Pour faire patienter notre patient qui n'en pouvait plus, notre bon système inventa une solution dont lui seul est capable : ne pas changer le service, mais le nom de celui qui reçoit le service. Il le nomma pendant un certain temps, le bénéficiaire. Mais comme il existait déjà des bénéficiaires de l'aide sociale, la consonance était un tant soit peu péjorative et ne reçut pas l'aval de la population.

Puis vint le nom d'usager. Tiré de la terminologie de celui qui utilise le système, l'usager n'était plus ni malade, ni patient, ni encore bénéficiaire, il utilisait le service de santé. Il en est l'usager, comme on peut être usager du transport en commun ou peut-être aussi comme un véhicule usagé qui demande de plus en plus de réparations. Mais, comble de malchance, les ateliers de réparations débordent et les mécaniciens sont difficiles d'accès dans le monde de la santé. On aboutit à la situation actuelle avec un système usé et des usagers désabusés.

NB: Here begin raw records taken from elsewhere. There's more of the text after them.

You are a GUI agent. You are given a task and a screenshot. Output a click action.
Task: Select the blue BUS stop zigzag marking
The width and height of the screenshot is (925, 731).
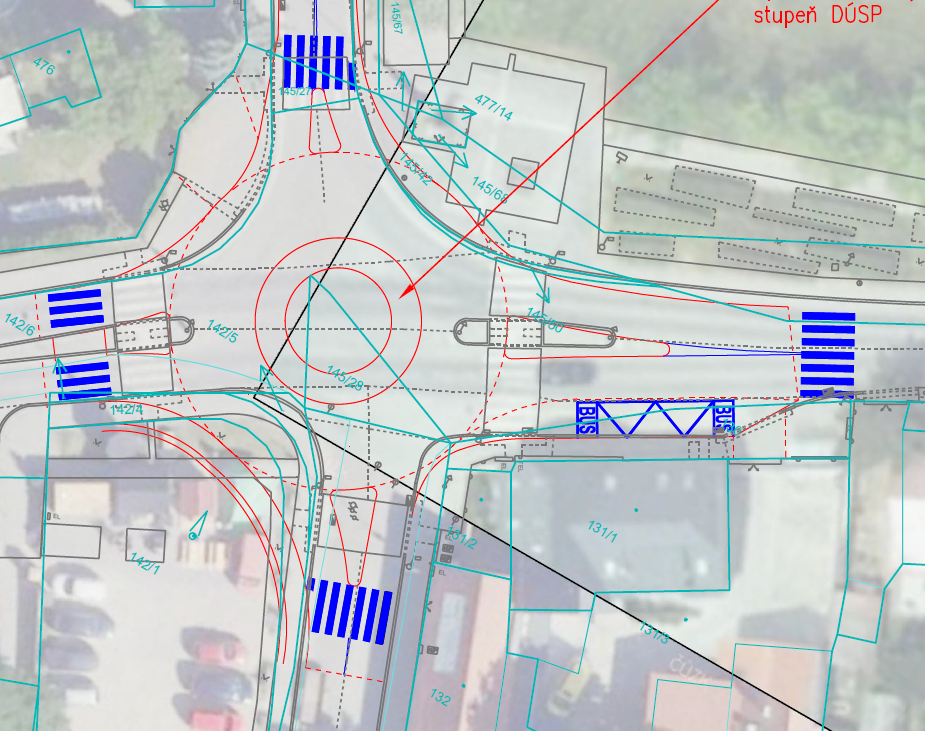655,419
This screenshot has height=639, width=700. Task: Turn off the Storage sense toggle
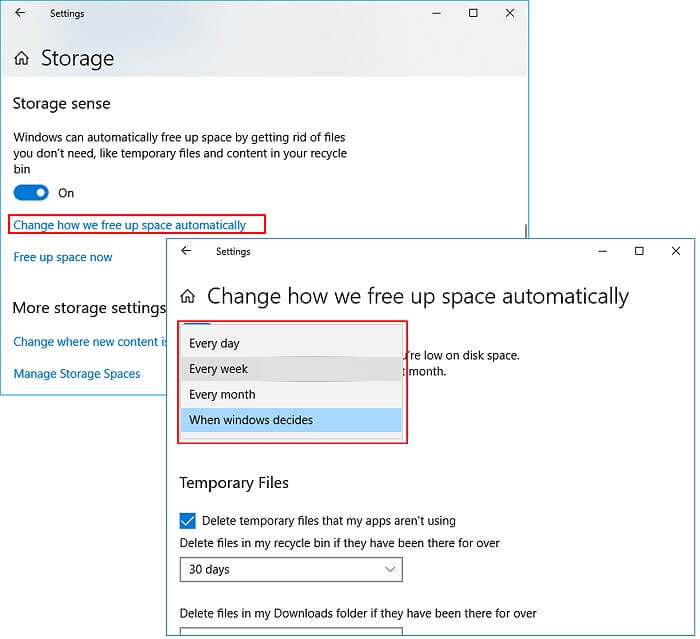[31, 193]
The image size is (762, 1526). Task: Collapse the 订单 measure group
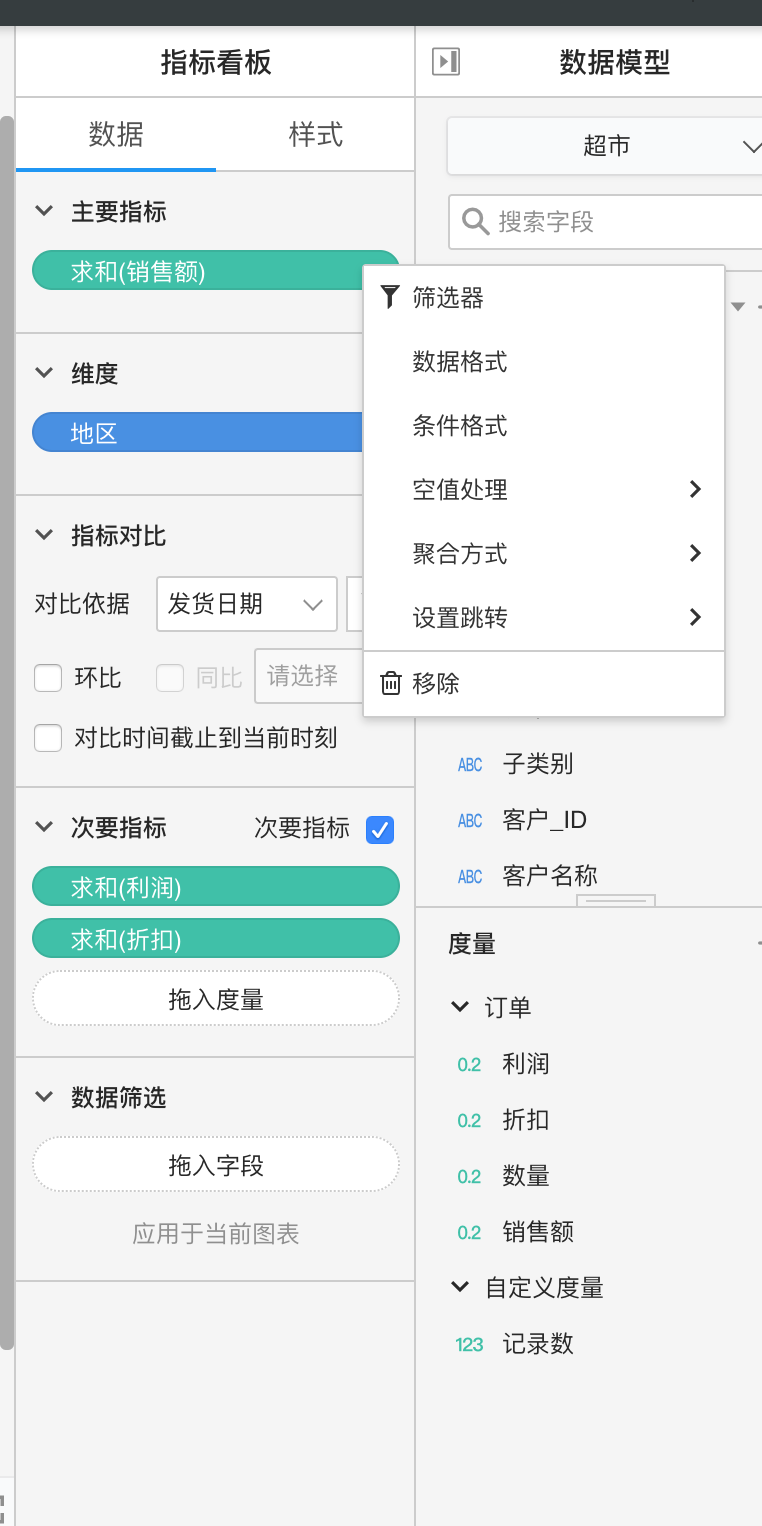[460, 1007]
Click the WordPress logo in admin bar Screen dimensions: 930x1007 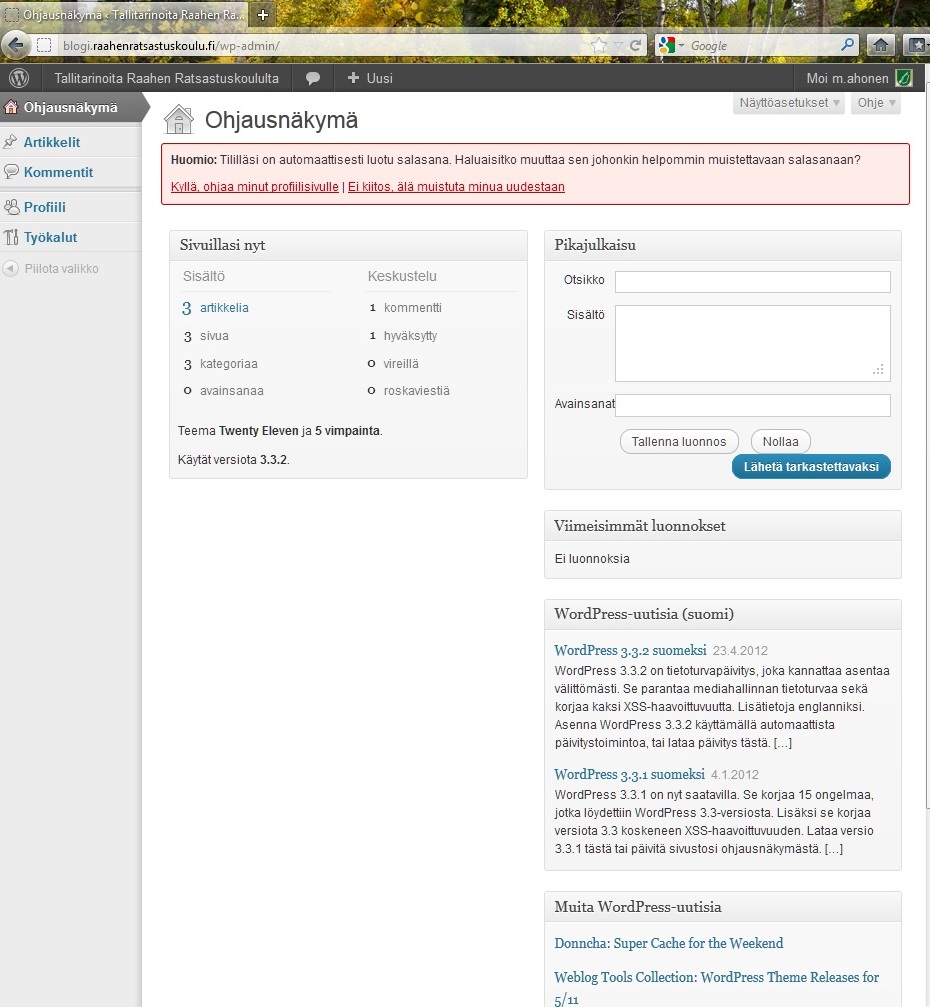(x=20, y=78)
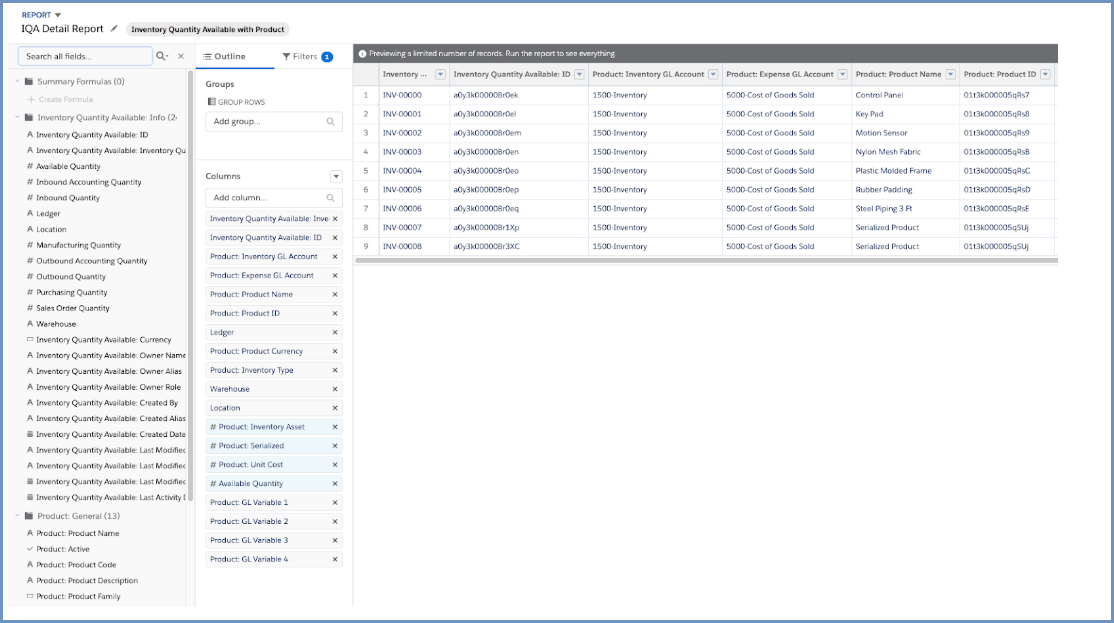
Task: Click the pencil icon to rename IQA Detail Report
Action: [114, 29]
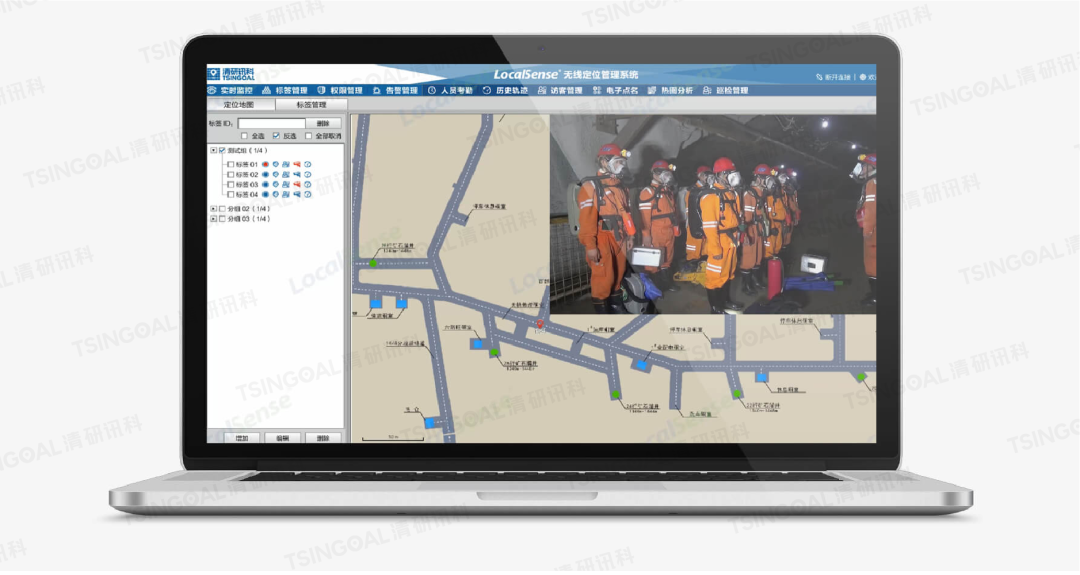Viewport: 1080px width, 575px height.
Task: Tick the checkbox for 标签 02
Action: [231, 175]
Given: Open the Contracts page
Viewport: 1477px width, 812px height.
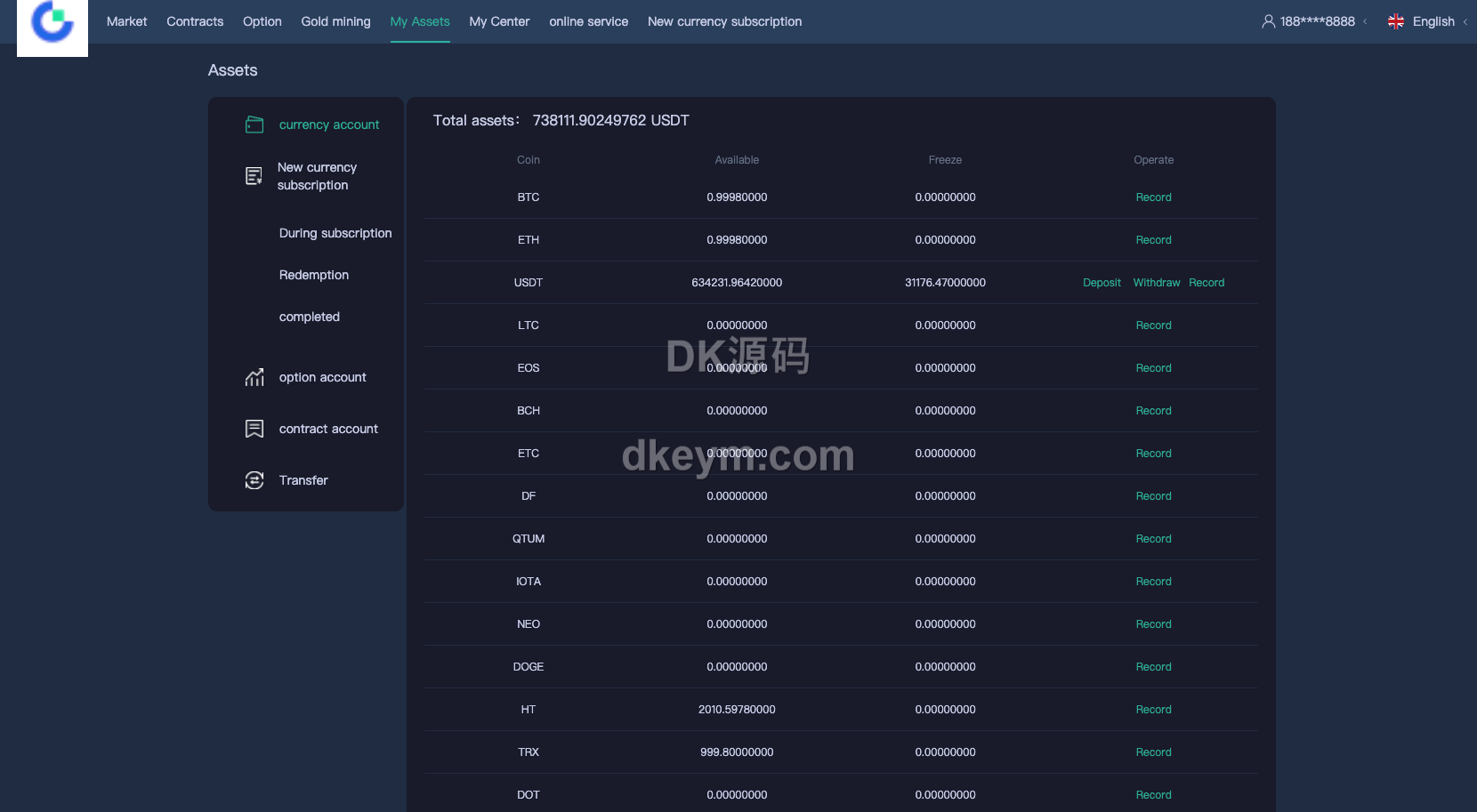Looking at the screenshot, I should coord(195,21).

  1. Le présent et le futur

Si vous êtes jeunes et cherchez en quelle branche vous diriger à l'université et si le domaine de la santé vous intéresse, ne cherchez plus dans les facultés de sciences, de médecine ou de pharmacies. Il faut se diriger vers la lexicologie. Car il semble qu'au Ministère, cet emploi soit des plus recherchés. Après avoir passé à travers les mots malade, patient, bénéficiaire et usager, il fallait une refonte du système. Personnellement, je croyais qu'elle était bien abordée par un ministre qui semblait ne pas avoir peur du changement. Mais s'il put sabrer dans les fonctions et simplifier un système qui en avait grandement besoin, il semble que l'art de la finition et le talent de rassembleur ne lui sont pas particulièrement familiers, si bien que le réagencement même du système soit en péril. Dans l'ultime objectif de régler tous les problèmes, on fit la découverte du siècle : changer le nom du patient. Il deviendra le patient-partenaire.

Après avoir passé à travers les mots malade, patient, bénéficiaire et usager, il fallait une refonte du système.

Mais encore ici, il est fort à parier que le seul véritable changement ne soit que celui du nom et que le patient devra continuer d'être patient. Dans une vraie relation de partenariat, le patient aurait la possibilité de consulter lui-même son dossier médical, y voir les résultats de ses dernières analyses, choisir son médecin, l'hôpital où il désire être traité le cas échéant. Aucune de ces conditions essentielles à un vrai partenariat n'est pourtant disponible. Pour le dossier médical informatisé accessible au patient, la seule certitude que l'on a est qu'il faut continuer à payer des expertises, des analyses et autres frais. Quant à la date d'entrée en vigueur, il ne reste qu'à espérer qu'elle ne soit pas déjà fixée à un mois et une année que l'on nomme les calendes grecques. Pour les autres conditions, votre choix de votre médecin et celui de votre hôpital est fixé par votre code postal. Si vous désirez choisir un hôpital ou un médecin en particulier, il vous faudra déménager dans le code postal correspondant !!!

Cent noms = sans nom

En entrevue avec M. Pierre Blain, directeur général du Regroupement provincial des comités des usagers (RPCU), celui-ci me rappelait, à juste titre, deux évidences qui semblent pourtant totalement ignorées de nos jours. La première de ces évidences est que le patient est la personne essentielle au réseau de la santé, sans lui, tout le réseau devient inutile. La deuxième est qu'on ne nomme pas ce qui n'existe pas. Toute cette kyrielle de noms qu'on a donné aux malades, qui sont devenus des patients, puis des bénéficiaires, etc., a fait en sorte que notre patient n'a plus de nom. C'est donc faire en sorte qu'il n'existe pas. Le système de santé est hautement organisé, structuré et absolument fonctionnel. Si seulement personne n'en avait besoin, ce serait l'idéal.